In 2012, Pichardo’s brother Alexander Martinez was fatally shot during a robbery in the Nicetown section of North Philadelphia. The 23-year-old’s killers remain at large. She said she’s worried her family won’t get justice if Krasner is elected to a second term in office.
She said she thinks Krasner doesn’t care about victims and their families.
“He’s never been there for us. If anything, he’s a narcissist who only believes in himself and nothing about the people,” said Pichardo.
Aleida Garcia lost her son to gun violence in 2015. Alejandro Rojas-Garcia, a 34-year-old father of two pursuing a degree at Temple University, was fatally shot as he drove away from an argument a stranger started with him outside of an after-hours club.
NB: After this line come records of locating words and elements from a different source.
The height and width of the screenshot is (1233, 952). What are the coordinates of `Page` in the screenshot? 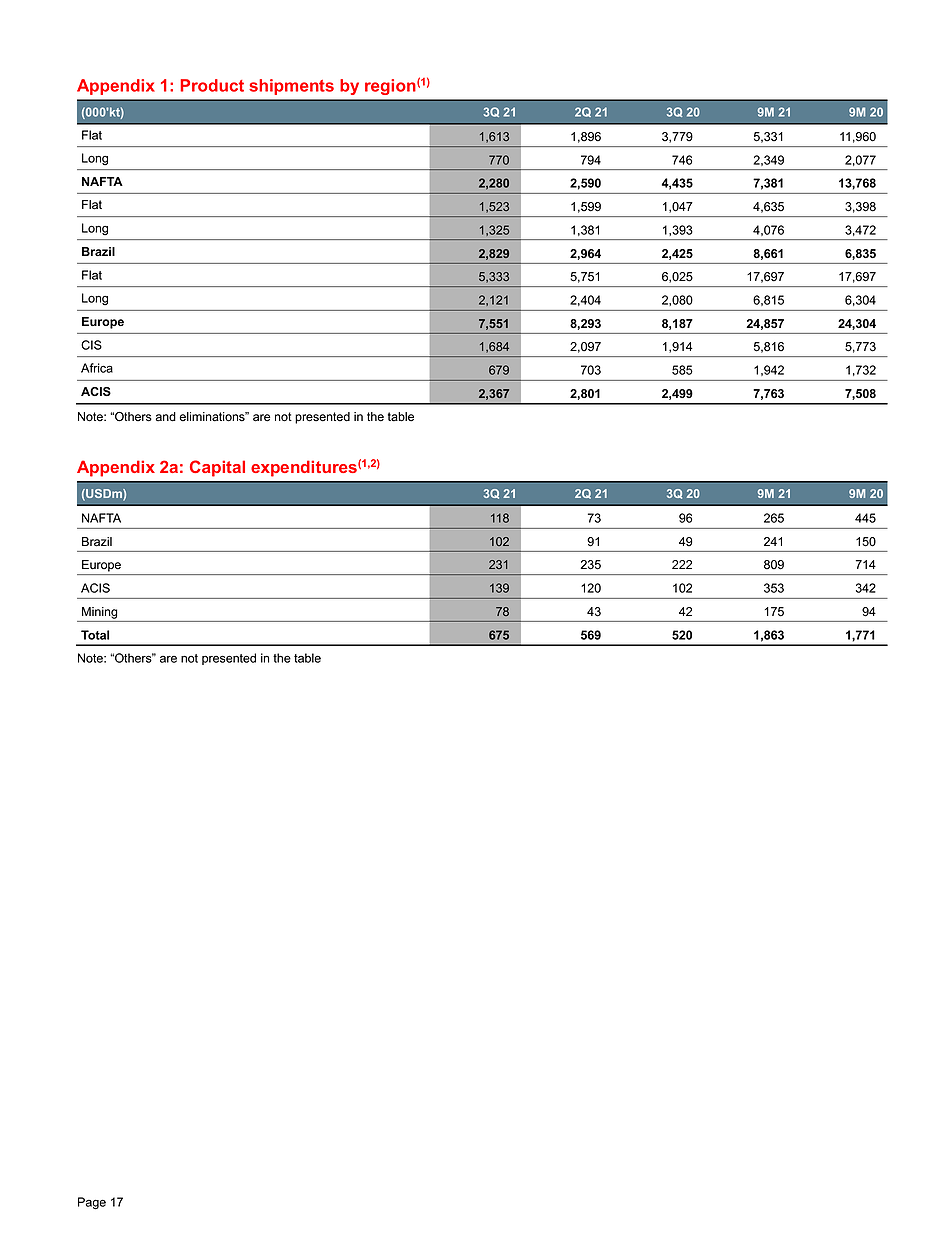 It's located at (92, 1203).
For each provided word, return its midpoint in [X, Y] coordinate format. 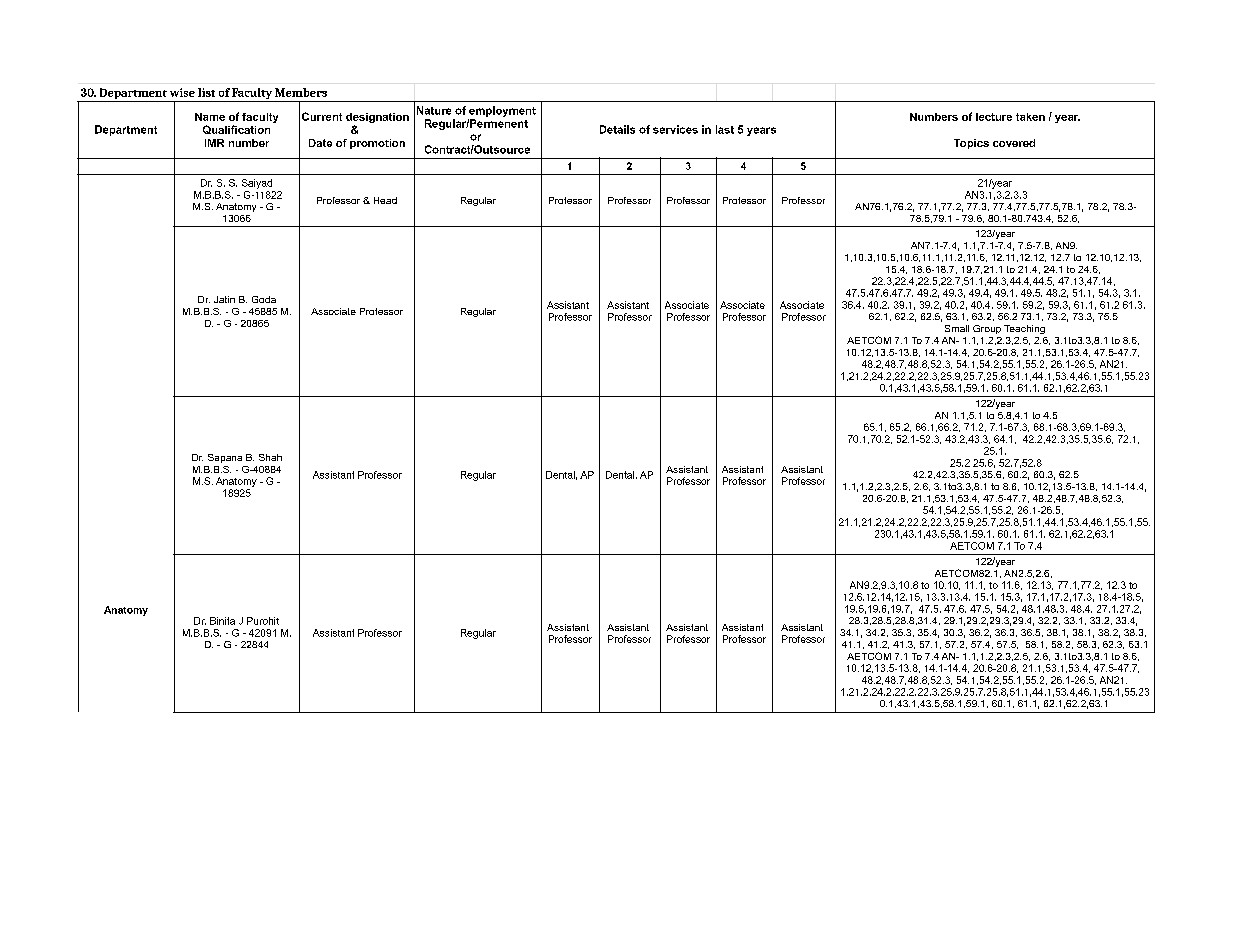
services [675, 129]
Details [617, 129]
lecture [994, 117]
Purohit [263, 621]
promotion [377, 144]
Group [987, 329]
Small [957, 328]
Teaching [1024, 329]
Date [320, 143]
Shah [270, 457]
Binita [222, 621]
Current [322, 116]
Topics [971, 144]
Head [385, 200]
His killer was later convicted of first-degree murder and sentenced to life in prison, but not before Krasner fired Carlos Vega, the lead prosecutor on the case who is now his primary opponent.
Garcia said she and her family felt like they were “put out to dry,” making the prospect of not getting a conviction a real concern for them.
“We do care about who’s innocent, who’s not innocent. We also want to make sure that people don’t get away with murder,” said Garcia, echoing the concerns of other crime victims and their loved ones who say the balance under Krasner may have tipped too far in favor of changes aimed at ending mass incarceration and supervision.
Krasner ousted a total of 31 staffers after his election in 2017, in part to implement a culture change inside an office he often criticized as oppressive before taking over as DA.
On the campaign trail, his office’s approach to victims and their families has come up during a candidates forum, as well as the race’s first and only televised debate. The former civil rights attorney has said dissatisfied victims and their family members have been used for “political purposes” by his critics, creating the perception that his office routinely keeps them out of the loop.
“We are giving offers in homicide cases in almost exactly the same way that they were given before, but we are not gonna trot out all of the victims and the families who are happy with what we did because we are not going to use them,” said Krasner during the debate last Wednesday.
Tuesday’s rally was held less than an hour before former Pennsylvania Gov. Ed Rendell was scheduled to endorse Vega, who Rendell hired when he was Philadelphia’s District Attorney.
Vega, who said he stopped by to show support for crime victims, told reporters that Krasner has left families in the dark as their cases have progressed through the courts.
“One of the reasons I’m running is so many parents have called me saying that the office is no longer transparent, that they haven’t been notified in terms of court listings, plea deals or the like, when they should be allowed to know what’s going on with their cases,” said Vega.
A. Charles Peruto, a veteran defense attorney, is the race’s lone Republican. He has said he will drop out if Vega wins the primary against Krasner.